**STATED EXERCISE**
Copy the records word for word, from the line that contains "Screen dimensions: 1024x761" down through the end of the records.
■ ■ ■ ■
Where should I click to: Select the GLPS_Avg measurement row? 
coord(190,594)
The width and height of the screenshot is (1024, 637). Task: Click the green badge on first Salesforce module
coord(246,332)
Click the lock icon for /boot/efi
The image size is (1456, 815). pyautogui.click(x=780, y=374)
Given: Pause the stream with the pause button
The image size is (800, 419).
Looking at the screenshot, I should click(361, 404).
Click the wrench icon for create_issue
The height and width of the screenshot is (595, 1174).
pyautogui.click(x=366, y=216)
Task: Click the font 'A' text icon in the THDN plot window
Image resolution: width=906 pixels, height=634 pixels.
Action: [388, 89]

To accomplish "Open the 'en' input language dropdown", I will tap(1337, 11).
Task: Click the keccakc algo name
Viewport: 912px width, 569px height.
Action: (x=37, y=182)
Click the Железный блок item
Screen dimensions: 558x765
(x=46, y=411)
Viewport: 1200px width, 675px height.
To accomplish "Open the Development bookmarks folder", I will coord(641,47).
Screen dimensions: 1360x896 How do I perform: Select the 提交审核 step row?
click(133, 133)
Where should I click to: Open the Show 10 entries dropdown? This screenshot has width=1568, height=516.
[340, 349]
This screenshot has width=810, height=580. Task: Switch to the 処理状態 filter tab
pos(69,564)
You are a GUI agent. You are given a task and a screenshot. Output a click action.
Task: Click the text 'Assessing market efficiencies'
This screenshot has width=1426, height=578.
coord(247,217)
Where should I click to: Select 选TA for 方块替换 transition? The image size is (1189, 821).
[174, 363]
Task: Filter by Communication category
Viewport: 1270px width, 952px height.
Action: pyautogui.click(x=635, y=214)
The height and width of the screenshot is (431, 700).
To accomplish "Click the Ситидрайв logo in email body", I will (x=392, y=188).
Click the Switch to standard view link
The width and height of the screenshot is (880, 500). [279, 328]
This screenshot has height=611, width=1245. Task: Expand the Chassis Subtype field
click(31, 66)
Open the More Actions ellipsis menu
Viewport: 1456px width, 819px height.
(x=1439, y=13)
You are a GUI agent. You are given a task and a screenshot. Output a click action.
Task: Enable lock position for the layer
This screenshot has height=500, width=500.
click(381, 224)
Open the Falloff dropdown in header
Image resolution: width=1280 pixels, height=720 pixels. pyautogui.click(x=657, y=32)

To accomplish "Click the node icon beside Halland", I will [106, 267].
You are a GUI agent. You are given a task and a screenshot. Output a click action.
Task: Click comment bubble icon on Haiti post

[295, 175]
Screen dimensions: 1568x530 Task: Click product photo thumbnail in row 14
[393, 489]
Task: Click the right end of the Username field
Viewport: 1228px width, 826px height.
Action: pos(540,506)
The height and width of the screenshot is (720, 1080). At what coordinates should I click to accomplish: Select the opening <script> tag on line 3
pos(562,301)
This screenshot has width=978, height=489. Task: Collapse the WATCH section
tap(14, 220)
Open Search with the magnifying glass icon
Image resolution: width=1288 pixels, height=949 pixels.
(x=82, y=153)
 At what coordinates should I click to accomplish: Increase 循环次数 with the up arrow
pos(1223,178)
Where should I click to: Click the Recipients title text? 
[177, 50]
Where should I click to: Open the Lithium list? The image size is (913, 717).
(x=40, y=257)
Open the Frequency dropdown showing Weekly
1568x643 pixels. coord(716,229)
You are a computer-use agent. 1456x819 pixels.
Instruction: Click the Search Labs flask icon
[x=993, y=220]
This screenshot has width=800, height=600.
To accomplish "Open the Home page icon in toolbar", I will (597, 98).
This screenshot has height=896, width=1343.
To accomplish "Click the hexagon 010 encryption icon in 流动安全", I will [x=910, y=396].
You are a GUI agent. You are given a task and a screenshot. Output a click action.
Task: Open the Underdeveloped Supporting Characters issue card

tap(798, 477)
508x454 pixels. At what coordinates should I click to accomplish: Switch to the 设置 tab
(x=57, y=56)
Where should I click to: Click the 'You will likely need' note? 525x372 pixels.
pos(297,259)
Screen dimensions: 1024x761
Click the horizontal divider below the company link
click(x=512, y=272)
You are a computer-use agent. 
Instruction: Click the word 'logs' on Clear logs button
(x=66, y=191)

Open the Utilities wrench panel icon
■ ■ ■ ■
**TASK SOLUTION**
Screen dimensions: 1024x761
Click the horizontal divider below the company link
click(x=512, y=272)
You are a computer-use agent. 
Instruction: Click the word 'logs' on Clear logs button
(x=66, y=191)

Open the Utilities wrench panel icon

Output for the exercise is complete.